___ DATA SECTION
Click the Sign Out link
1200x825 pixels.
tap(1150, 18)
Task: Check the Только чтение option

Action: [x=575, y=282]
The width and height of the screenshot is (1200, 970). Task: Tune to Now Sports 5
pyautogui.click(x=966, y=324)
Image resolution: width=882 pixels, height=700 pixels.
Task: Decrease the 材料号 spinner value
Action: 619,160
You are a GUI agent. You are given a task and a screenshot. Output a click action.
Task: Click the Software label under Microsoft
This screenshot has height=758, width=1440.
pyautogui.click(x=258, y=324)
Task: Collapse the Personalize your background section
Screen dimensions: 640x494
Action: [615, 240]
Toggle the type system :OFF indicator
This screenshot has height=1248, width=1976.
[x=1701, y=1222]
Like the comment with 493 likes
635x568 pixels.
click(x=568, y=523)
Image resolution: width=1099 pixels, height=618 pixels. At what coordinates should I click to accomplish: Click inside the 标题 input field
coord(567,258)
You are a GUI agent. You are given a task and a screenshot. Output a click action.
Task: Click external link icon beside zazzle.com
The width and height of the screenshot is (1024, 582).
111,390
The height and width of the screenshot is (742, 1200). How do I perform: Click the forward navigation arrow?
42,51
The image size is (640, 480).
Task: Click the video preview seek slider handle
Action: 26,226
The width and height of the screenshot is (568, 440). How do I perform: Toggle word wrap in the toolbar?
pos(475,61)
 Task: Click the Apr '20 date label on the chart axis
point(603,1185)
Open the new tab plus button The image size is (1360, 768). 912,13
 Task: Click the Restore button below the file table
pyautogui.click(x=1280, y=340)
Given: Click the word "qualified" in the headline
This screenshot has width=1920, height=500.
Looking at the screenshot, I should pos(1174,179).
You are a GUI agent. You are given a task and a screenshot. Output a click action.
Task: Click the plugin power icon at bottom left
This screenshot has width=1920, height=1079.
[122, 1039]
______
— PROBLEM REQUIREMENTS —
Rewrite the lines above as a numbered list, skipping any blank lines.

— WRITTEN RESPONSE —
1. Click the Sign Out link
2. 1200x825 pixels.
3. tap(1150, 18)
4. Task: Check the Только чтение option
5. Action: [x=575, y=282]
6. The width and height of the screenshot is (1200, 970). Task: Tune to Now Sports 5
7. pyautogui.click(x=966, y=324)
8. Image resolution: width=882 pixels, height=700 pixels.
9. Task: Decrease the 材料号 spinner value
10. Action: 619,160
11. You are a GUI agent. You are given a task and a screenshot. Output a click action.
12. Task: Click the Software label under Microsoft
13. This screenshot has height=758, width=1440.
14. pyautogui.click(x=258, y=324)
15. Task: Collapse the Personalize your background section
16. Screen dimensions: 640x494
17. Action: [615, 240]
18. Toggle the type system :OFF indicator
19. This screenshot has height=1248, width=1976.
20. [x=1701, y=1222]
21. Like the comment with 493 likes
22. 635x568 pixels.
23. click(x=568, y=523)
24. Image resolution: width=1099 pixels, height=618 pixels. At what coordinates should I click to accomplish: Click inside the 标题 input field
25. coord(567,258)
26. You are a GUI agent. You are given a task and a screenshot. Output a click action.
27. Task: Click external link icon beside zazzle.com
28. The width and height of the screenshot is (1024, 582).
29. 111,390
30. The height and width of the screenshot is (742, 1200). How do I perform: Click the forward navigation arrow?
31. 42,51
32. The image size is (640, 480).
33. Task: Click the video preview seek slider handle
34. Action: 26,226
35. The width and height of the screenshot is (568, 440). How do I perform: Toggle word wrap in the toolbar?
36. pos(475,61)
37.  Task: Click the Apr '20 date label on the chart axis
38. point(603,1185)
39. Open the new tab plus button The image size is (1360, 768). 912,13
40.  Task: Click the Restore button below the file table
41. pyautogui.click(x=1280, y=340)
42. Given: Click the word "qualified" in the headline
43. This screenshot has width=1920, height=500.
44. Looking at the screenshot, I should pos(1174,179).
45. You are a GUI agent. You are given a task and a screenshot. Output a click action.
46. Task: Click the plugin power icon at bottom left
47. This screenshot has width=1920, height=1079.
48. [122, 1039]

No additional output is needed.